** Begin **

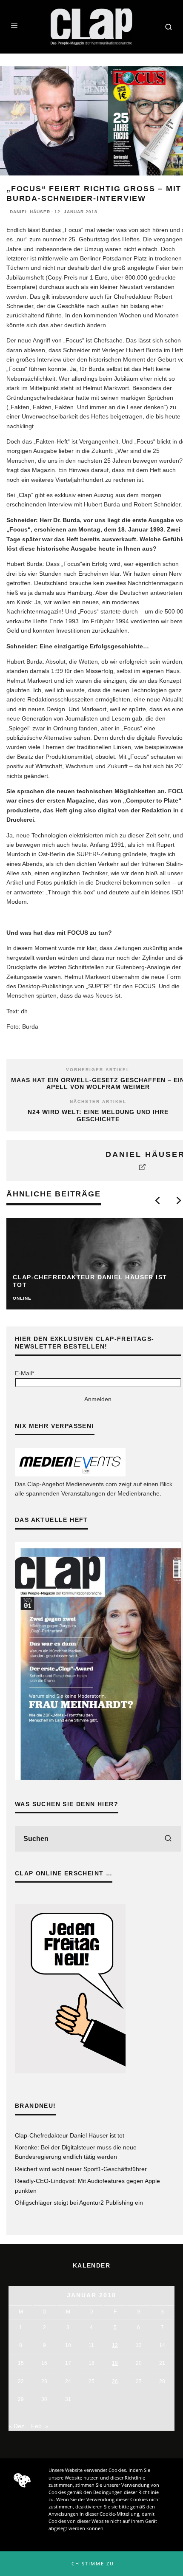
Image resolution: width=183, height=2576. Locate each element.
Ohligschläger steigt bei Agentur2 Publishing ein (79, 2202)
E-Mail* (24, 1373)
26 (115, 2381)
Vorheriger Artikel (98, 1069)
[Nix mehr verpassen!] (70, 1474)
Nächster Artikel (98, 1101)
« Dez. (17, 2426)
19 (115, 2363)
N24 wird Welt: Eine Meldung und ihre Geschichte (98, 1115)
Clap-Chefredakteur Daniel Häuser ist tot (69, 2135)
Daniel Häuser (30, 211)
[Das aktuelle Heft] (98, 1777)
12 (115, 2345)
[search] (168, 1839)
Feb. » (40, 2426)
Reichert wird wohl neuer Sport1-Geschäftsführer (81, 2169)
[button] (91, 2563)
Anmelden (98, 1399)
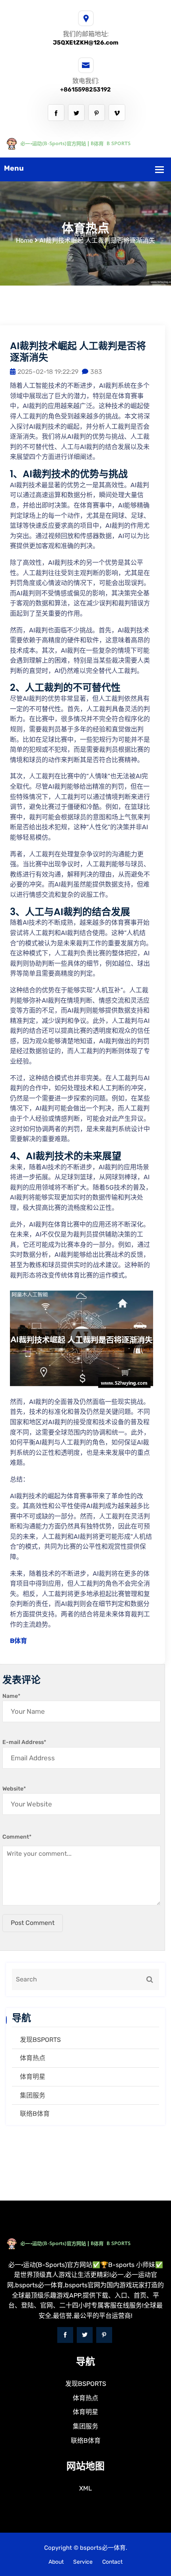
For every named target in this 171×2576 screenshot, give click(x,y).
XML (85, 2488)
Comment (16, 1836)
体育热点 (32, 2058)
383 (96, 371)
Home (24, 240)
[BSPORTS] (85, 143)
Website (14, 1788)
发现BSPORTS (40, 2039)
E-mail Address (24, 1742)
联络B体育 (35, 2113)
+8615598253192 (85, 89)
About (56, 2562)
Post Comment (32, 1923)
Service (83, 2562)
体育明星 (32, 2076)
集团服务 (32, 2095)
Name (11, 1696)
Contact (112, 2562)
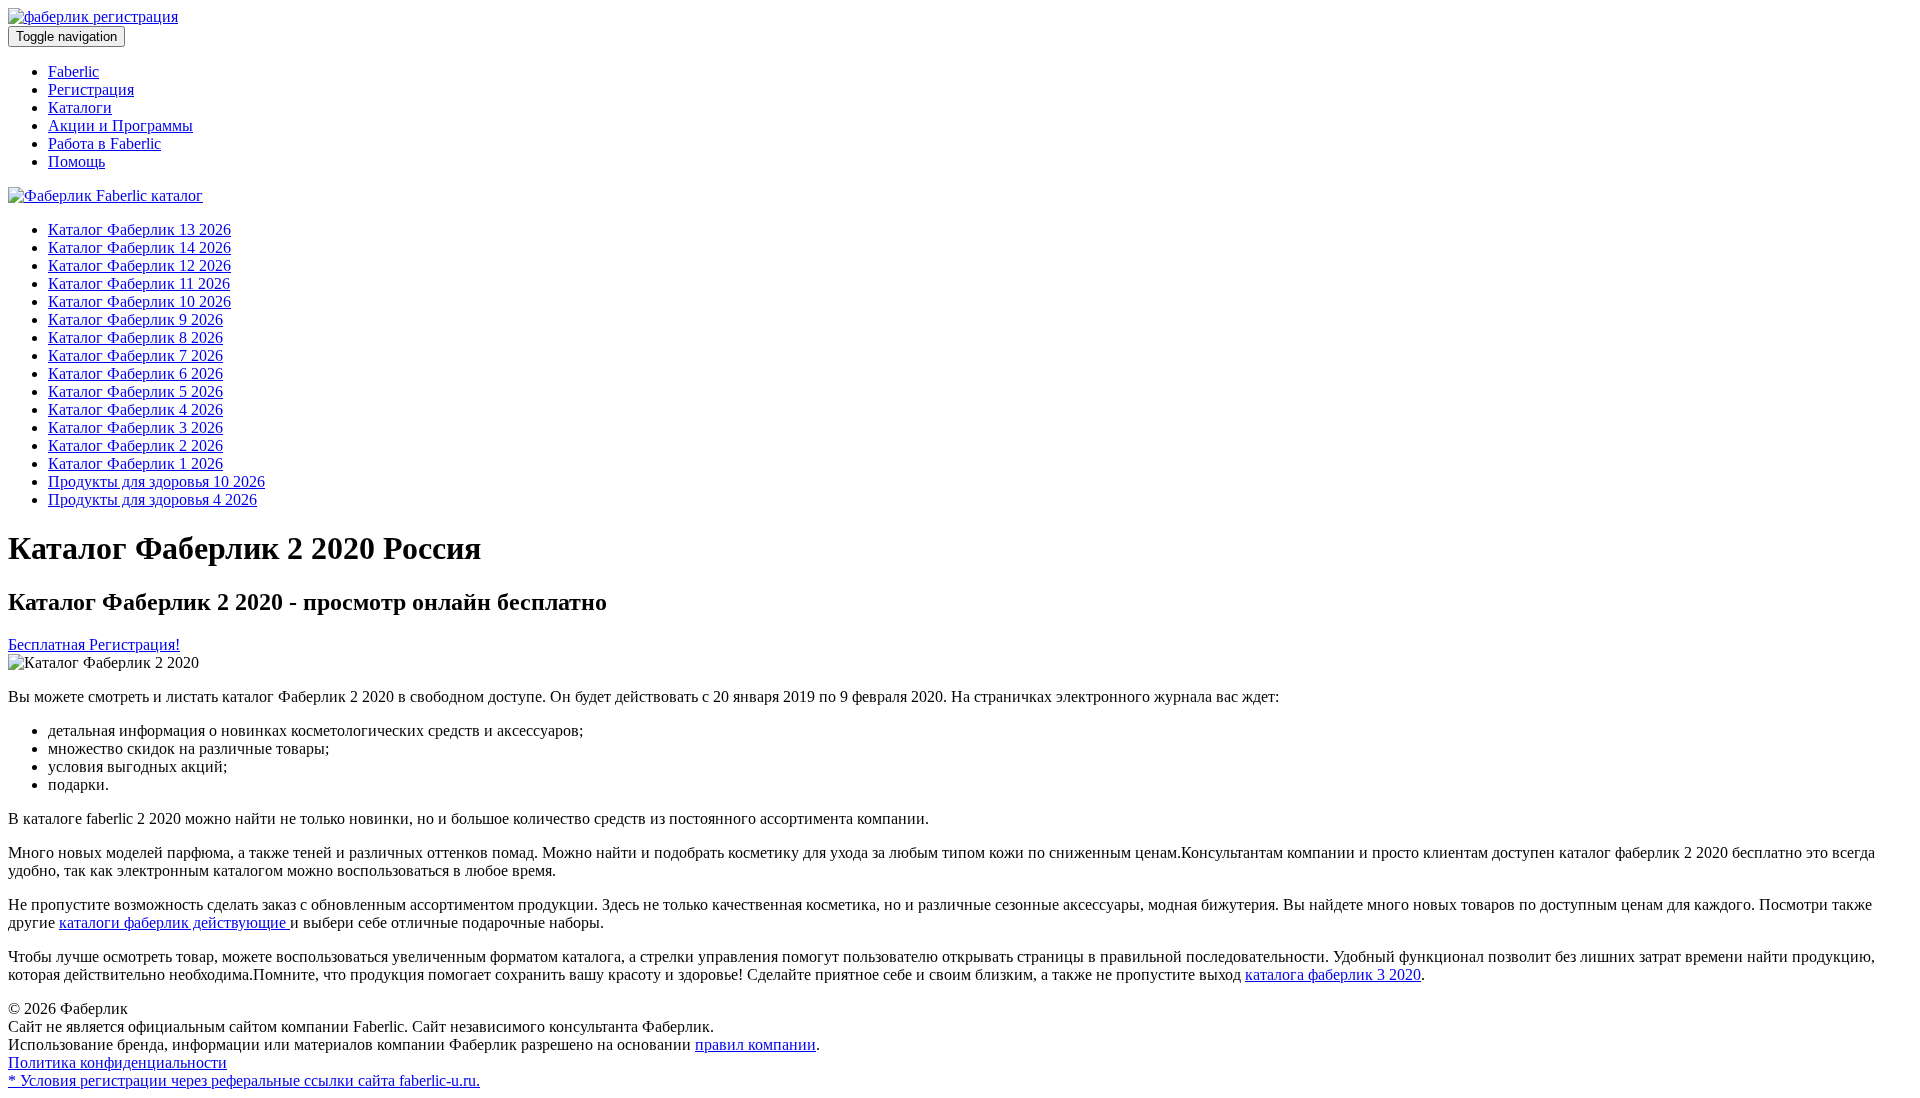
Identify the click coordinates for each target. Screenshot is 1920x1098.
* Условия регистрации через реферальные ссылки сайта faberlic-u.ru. (244, 1080)
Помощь (76, 161)
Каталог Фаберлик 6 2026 (135, 373)
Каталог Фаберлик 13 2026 (139, 229)
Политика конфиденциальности (117, 1062)
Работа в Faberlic (104, 143)
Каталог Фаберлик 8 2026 (135, 337)
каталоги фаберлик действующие (174, 922)
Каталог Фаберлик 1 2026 (135, 463)
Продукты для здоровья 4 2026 (152, 499)
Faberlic (73, 71)
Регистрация (91, 89)
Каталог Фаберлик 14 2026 (139, 247)
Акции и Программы (120, 125)
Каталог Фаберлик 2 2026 (135, 445)
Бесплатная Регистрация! (94, 644)
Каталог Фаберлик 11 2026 (139, 283)
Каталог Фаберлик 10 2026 (139, 301)
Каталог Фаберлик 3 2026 (135, 427)
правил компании (755, 1044)
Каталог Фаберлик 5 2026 (135, 391)
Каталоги (80, 107)
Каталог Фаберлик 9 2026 (135, 319)
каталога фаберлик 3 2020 (1333, 974)
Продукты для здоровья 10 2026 (156, 481)
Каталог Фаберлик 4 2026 (135, 409)
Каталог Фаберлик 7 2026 (135, 355)
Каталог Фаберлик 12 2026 (139, 265)
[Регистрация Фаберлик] (93, 16)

** End **

# Problem to work on:
Can you rewrite every line of the records above as a single numbered list, omitting blank lines and leaving out the pictures?

# Solution below:
1. Image resolution: width=183, height=2576. Locate each element.
2. Ohligschläger steigt bei Agentur2 Publishing ein (79, 2202)
3. E-Mail* (24, 1373)
4. 26 (115, 2381)
5. Vorheriger Artikel (98, 1069)
6. [Nix mehr verpassen!] (70, 1474)
7. Nächster Artikel (98, 1101)
8. « Dez. (17, 2426)
9. 19 (115, 2363)
10. N24 wird Welt: Eine Meldung und ihre Geschichte (98, 1115)
11. Clap-Chefredakteur Daniel Häuser ist tot (69, 2135)
12. Daniel Häuser (30, 211)
13. [Das aktuelle Heft] (98, 1777)
14. 12 (115, 2345)
15. [search] (168, 1839)
16. Feb. » (40, 2426)
17. Reichert wird wohl neuer Sport1-Geschäftsführer (81, 2169)
18. [button] (91, 2563)
19. Anmelden (98, 1399)
20. For every named target in this 171×2576 screenshot, give click(x,y).
21. XML (85, 2488)
22. Comment (16, 1836)
23. 体育热点 (32, 2058)
24. 383 (96, 371)
25. Home (24, 240)
26. [BSPORTS] (85, 143)
27. Website (14, 1788)
28. 发现BSPORTS (40, 2039)
29. E-mail Address (24, 1742)
30. 联络B体育 (35, 2113)
31. +8615598253192 (85, 89)
32. About (56, 2562)
33. Post Comment (32, 1923)
34. Service (83, 2562)
35. 体育明星 (32, 2076)
36. 集团服务 (32, 2095)
37. Name (11, 1696)
38. Contact (112, 2562)
39. Identify the click coordinates for each target. Screenshot is 1920x1098.
40. * Условия регистрации через реферальные ссылки сайта faberlic-u.ru. (244, 1080)
41. Помощь (76, 161)
42. Каталог Фаберлик 6 2026 (135, 373)
43. Каталог Фаберлик 13 2026 (139, 229)
44. Политика конфиденциальности (117, 1062)
45. Работа в Faberlic (104, 143)
46. Каталог Фаберлик 8 2026 (135, 337)
47. каталоги фаберлик действующие (174, 922)
48. Каталог Фаберлик 1 2026 (135, 463)
49. Продукты для здоровья 4 2026 (152, 499)
50. Faberlic (73, 71)
51. Регистрация (91, 89)
52. Каталог Фаберлик 14 2026 (139, 247)
53. Акции и Программы (120, 125)
54. Каталог Фаберлик 2 2026 (135, 445)
55. Бесплатная Регистрация! (94, 644)
56. Каталог Фаберлик 11 2026 (139, 283)
57. Каталог Фаберлик 10 2026 (139, 301)
58. Каталог Фаберлик 3 2026 (135, 427)
59. правил компании (755, 1044)
60. Каталог Фаберлик 5 2026 (135, 391)
61. Каталоги (80, 107)
62. Каталог Фаберлик 9 2026 (135, 319)
63. каталога фаберлик 3 2020 (1333, 974)
64. Продукты для здоровья 10 2026 (156, 481)
65. Каталог Фаберлик 4 2026 (135, 409)
66. Каталог Фаберлик 7 2026 (135, 355)
67. Каталог Фаберлик 12 2026 (139, 265)
68. [Регистрация Фаберлик] (93, 16)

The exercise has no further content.